Noob vs. Pro Case Study
The most notable example of the Draper concept that N3TWORK ran in the past is the “Player vs. Player ‘’ creative that most of the performance advertisers in gaming are quite familiar with. It’s one of those “hit-or-miss” creatives that was created because we wanted to test more “meme-looking” ads around that time. The creative took off pretty quickly and became the best performing creative we had had in a while. This incentivized us to push the creative further, which just sped up the creative fatigue process. Already a week later, we saw the original concept start underperforming, which is why we decided to leverage Draper to create dozens of variations.
The initial step was to build a creative template that would let us quickly generate variations. We started with a simple head to head template that just included two different gameplay segments and their titles. Later on, we augmented that template to include localization, richer visual effects as well as real player footage (vs. just using titles).
By the end of its lifetime, we tested around 30 different concepts of “Noob vs. Pro” creative. While the performance of the initial creative started declining after only ten days, we managed to successfully run this concept for another two months and spend a total of $1.9M just on Facebook.
Here are some other interesting metrics for this creative:
CPI reduction ~ 30%
The highest IPM creative concept for over three months
86% higher D7 ROAS compared to other creatives that we ran in the same period
63% higher ROAS to date compared to other creatives that we ran in the same period
$1.85M total spend against this creative concept
Move fast and break algos!
Draper’s approach to creative automation does have some limitations, as there is only so much you can do with this type of template. The future goal of Draper, as part of the NSP platform, is to support multiple creative templates similar to the ones that DCO (Dynamic Creative Optimization) platforms such as Celtra or Sizmek have. This will likely change the creative process on our end as we might start focusing more on designing templates and segments vs. entire ads. Once variations are created, Draper should automatically generate and deploy multivariate tests and promote the winners to the existing campaigns.

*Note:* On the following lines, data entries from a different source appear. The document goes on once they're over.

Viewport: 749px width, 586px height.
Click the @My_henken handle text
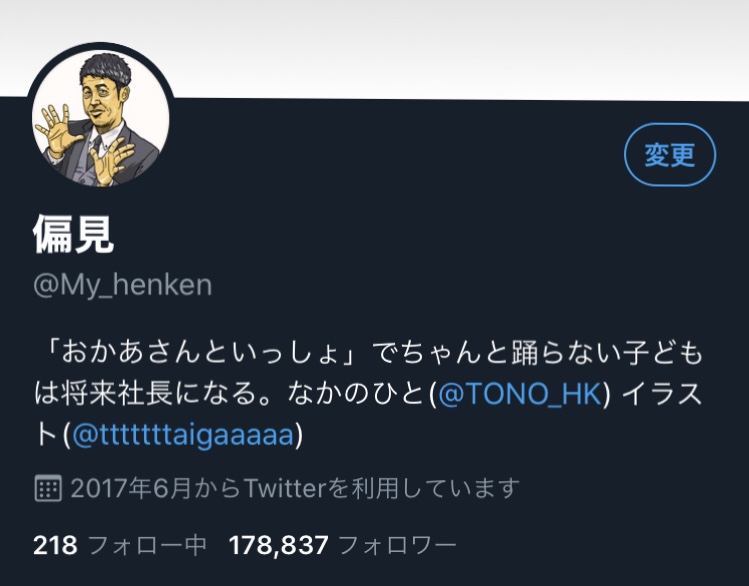coord(123,285)
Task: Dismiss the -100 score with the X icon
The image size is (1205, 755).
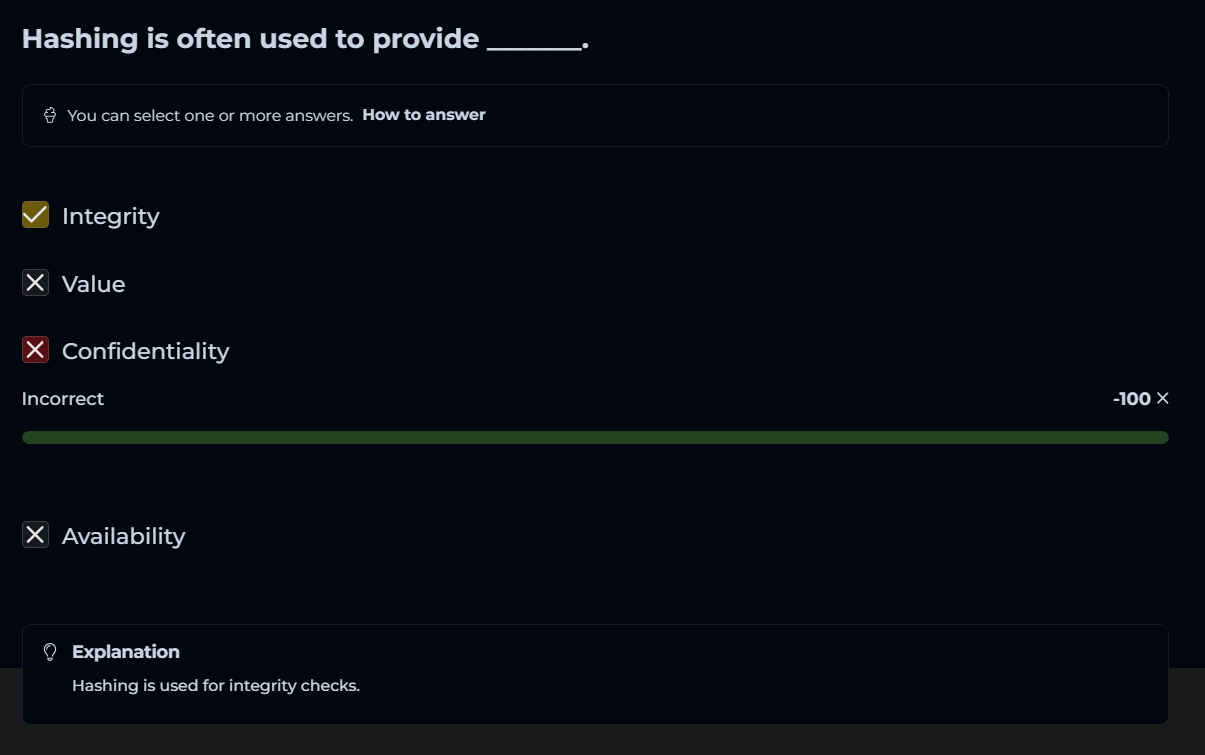Action: [1162, 399]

With the increased importance of creative, I believe some level of creative automation, similar to Draper, is necessary for succeeding in the hyper-competitive performance marketing space. Combined with our other automation tools such as Brewster and Markowitz, the goal of the automation layer should be to speed up the execution and help media buyers move and learn fast while, at the same time, freeing up the creative people to focus on being what they are great at — being creative.